Livestock predation by snow leopards was closely followed by predation by free-ranging dogs and wolves. However, the highest depredation of livestock occurred around the village in case of free-ranging dogs and in the pastures away from villages in case of wolves showing why a multi-pronged approach to reduce livestock losses by predators is necessary. Free-ranging dogs are significant predators of small-bodied livestock in the Himalaya to the extent that many communities have stopped rearing small-bodied livestock (Singh et al., 2015). Free-ranging dogs in the Spiti valley in the Trans-Himalaya caused the majority of livestock losses and preferred small-bodied livestock (Home et al., 2017). That livestock may not display anti-predatory behaviors toward free-ranging dogs (Laporte et al., 2010) means that local communities would have to invest far more in protecting livestock from free-ranging dogs. However, further investment in livestock protection reduces the time/resources available to invest in new and emerging opportunities, such as cash crops and tourism.
Livestock mortality was higher during the period of agricultural activities (May to August) as people are pre-occupied and livestock herding becomes lax. In the post-harvest season too, small-bodied livestock is left to graze in the agricultural fields unattended. Overall, poor livestock management which includes a decline in the traditional livestock herding practices, reliance on herders from plains, inadequate focus on livestock health and nutrition and poorly designed corrals that do not protect livestock from predators and chilly weather resulted in high livestock mortality.

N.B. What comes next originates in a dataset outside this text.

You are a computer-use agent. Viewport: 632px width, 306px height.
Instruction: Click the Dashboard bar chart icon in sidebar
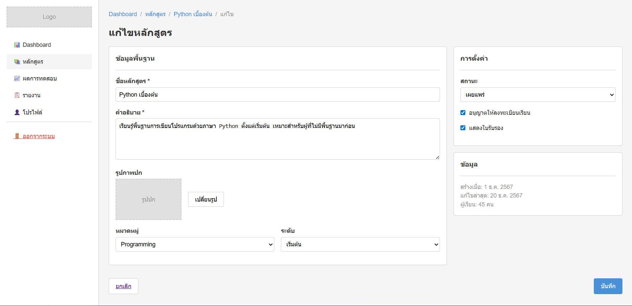(x=17, y=45)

Conservation programs that aim to reduce livestock mortality therefore can focus on multiple aspects of livestock management instead of focusing solely on protecting livestock from carnivore caused mortality.
Economic Losses Because of Livestock Mortality
More than half of the economic losses owing to livestock mortality occurred because of weather and disease. In comparison, wild predators were responsible for less than one-third of economic losses. Amongst predators, the monetary loss was highest because of snow leopards, followed by free-ranging dogs and wolves. Despite snow leopard causing maximum economic loss among predators, respondents exhibited a higher positive attitude toward snow leopards which is counterintuitive and challenges the assumption that carnivore caused livestock mortality and resultant economic loss is primarily responsible for negative attitudes of people toward predators. The per capita loss because of wild predators was US$153 per year which is substantial (almost 57% of per capita income of the region) given the approximate per capita income of US$270 in the study area. A similar extent of economic loss because of wild predators (USD$190) had been reported earlier from the region (Namgail et al., 2007a). The per capita economic losses because of weather and disease combined amounted to US$218.4 per year, approximately 81% of per capita income. The large proportion of livestock loss because of disease and weather highlights the need for a multi-pronged strategy to reduce livestock losses by including aspects of livestock nutrition and health, animal husbandry and an enhanced ability to predict and respond to extreme weather events besides preventing livestock depredation by predators.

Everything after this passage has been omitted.